Her gaze dropped then, and her hands trembled slightly, and he told himself he was glad. Because this was how it had to be between them, no matter how much he desired her, and how he planned to indulge that desire. She was payback, nothing more.
He was certain of it.
Tristanne was still smarting from that conversation and the unpleasant emotions it had stirred up within her the following afternoon, some two hundred kilometers to the south and east in Florence.
Their strained evening in Portofino had led to a long, sleepless night aboard the yacht. For her, in any event. Tristanne had tossed from side to side in her stateroom’s large, unfamiliar bed as the hours ticked by, growing increasingly more frustrated as the night wore on into morning. Had part of her been waiting, wondering if Nikos would come to her as she’d thought he might—to assert whatever “rights” he believed he had over her? She was supposed to be his mistress, after all, and he had made it clear he intended that relationship to be sexual upon his command—which, she told herself firmly, made her despise him. That, clearly, was the source of the burning restlessness that had her nerves stretched thin, her skin too sensitive to the touch.
Or had she simply been too agitated from all that he had said to her—and, worse, all that she had felt? Why should she feel anything at all, she had asked herself again and again throughout the night? Why should she care what he thought, especially about her, when he was nothing but smoke and mirrors, a trick, to make Peter do as she wished?
Not that any of it had mattered, in the end. She had fallen into a dreamless sleep just as the night sky began to bleed into blue through her porthole. She had not wanted to wake for the breakfast Nikos had told her, curtly, would be at half past nine—but she had. She had taken a very long, very hot shower in an attempt to conceal her exhaustion, and yet when she’d found him in the boat’s lavish receiving room, Nikos had barely spared her a glance.
“Be ready in thirty minutes,” he had said without looking up from his high-tech PDA, Greek coffee steaming at his elbow. “We must go to Florence.”
“Florence, Italy?” Tristanne had asked. She’d shaken her head in confusion or exhaustion, or some combination thereof. “I thought we were going to Greece.” She had stared at the plentiful breakfast buffet spread out before her on the rich wood table, bright and colorful fruits, fluffy egg dishes, flaky, perfect pastries—and, for some reason, all of it had seemed completely unappealing.
He had looked at her then, his dark eyes hard and that full mouth unsmiling. She had had to order herself not to react, not to shiver, not to give in to the command in that searing gaze.
“Be ready,” he said again, his voice low, his tone ruthless, “in thirty minutes.”
She had taken forty minutes—her own quiet protest—which he had assiduously ignored. He had continued to ignore her. He had taken several calls as they walked into the village of Portofino again, barking out orders in emphatic Greek as they climbed the hill away from the piazza where, she had been ashamed to remember, she had so betrayed herself the night before.
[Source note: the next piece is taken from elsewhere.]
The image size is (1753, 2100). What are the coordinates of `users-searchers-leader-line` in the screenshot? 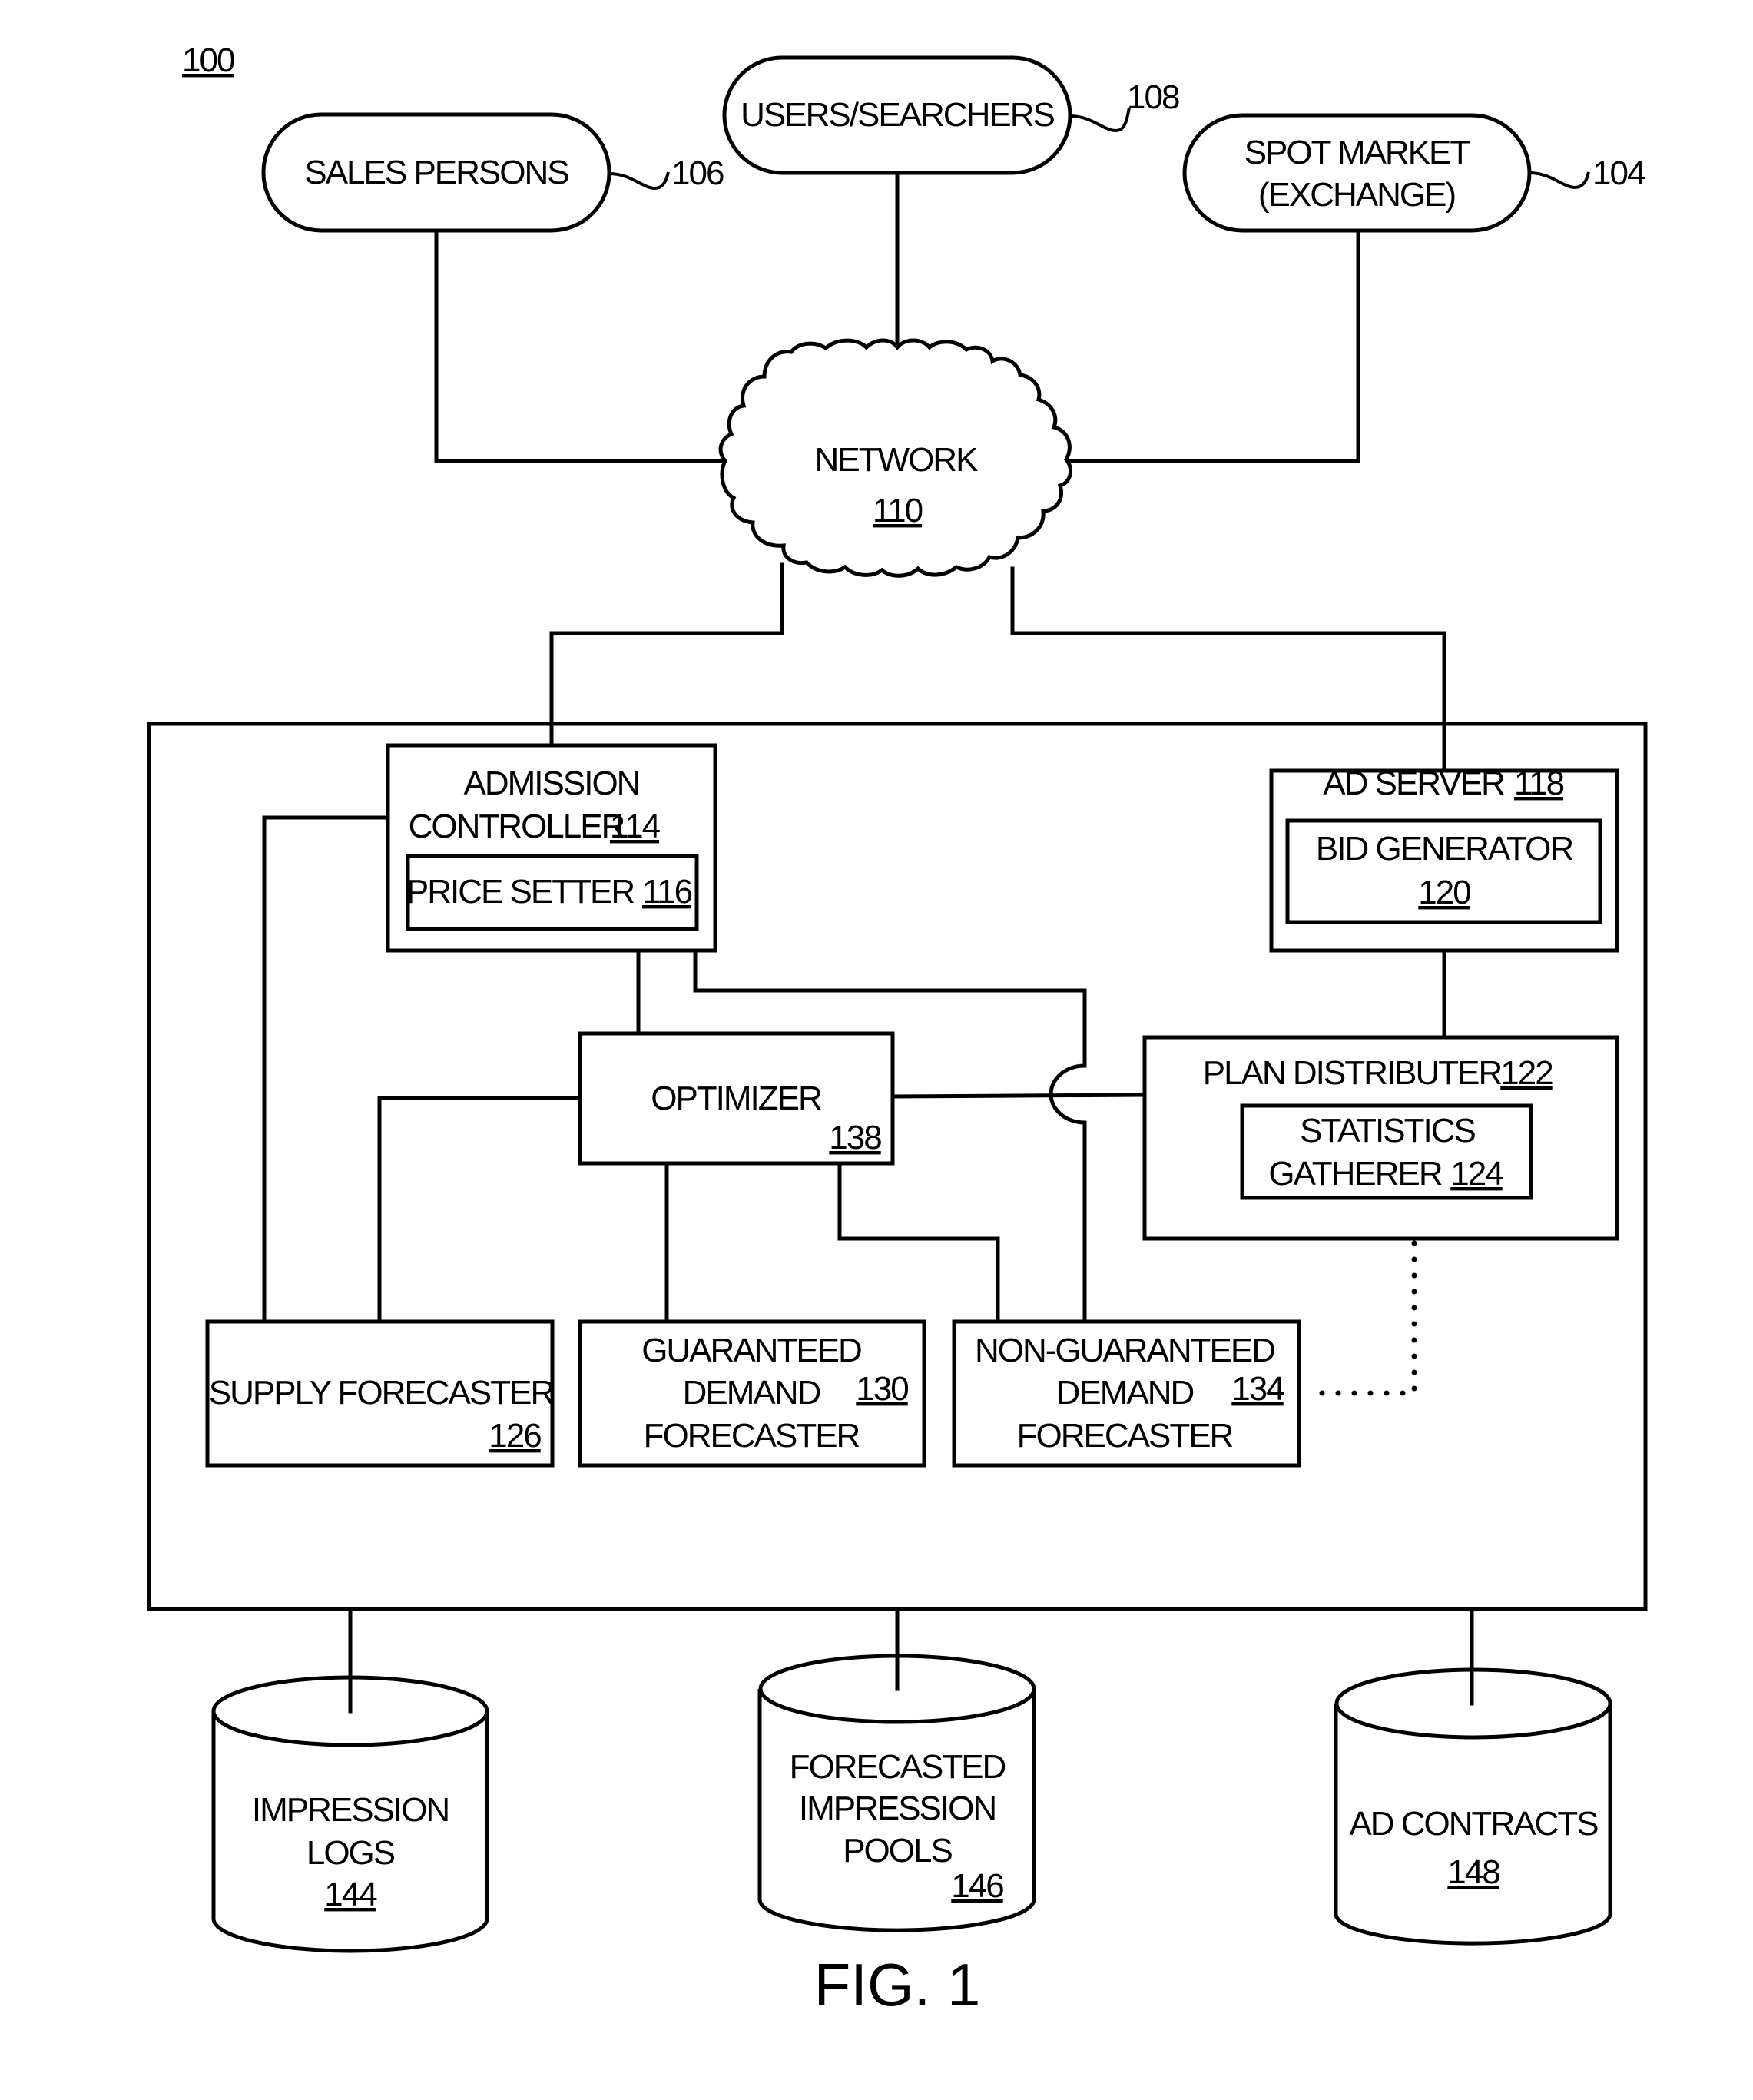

He had handed her into the gleaming black, low-slung Italian sports car that awaited them at a private garage, and had not bothered to make conversation with her as he drove. Tristanne told herself she did not care what he did; it did not matter. Nikos drove as he did everything else—with ruthless command and a complete disregard for others. She had stared out the window as the powerful car hugged the craggy coastline, her eyes drinking in the Italian sea spread out below her, sparkling in the morning light. It was mesmerizing, turquoise and inviting, and she’d wanted to be out of that car and as far away from the dark, grim driver beside her as the sea could take her. She must have drifted off to sleep at some point, for when she woke, it was to find herself deep in the heart of Florence.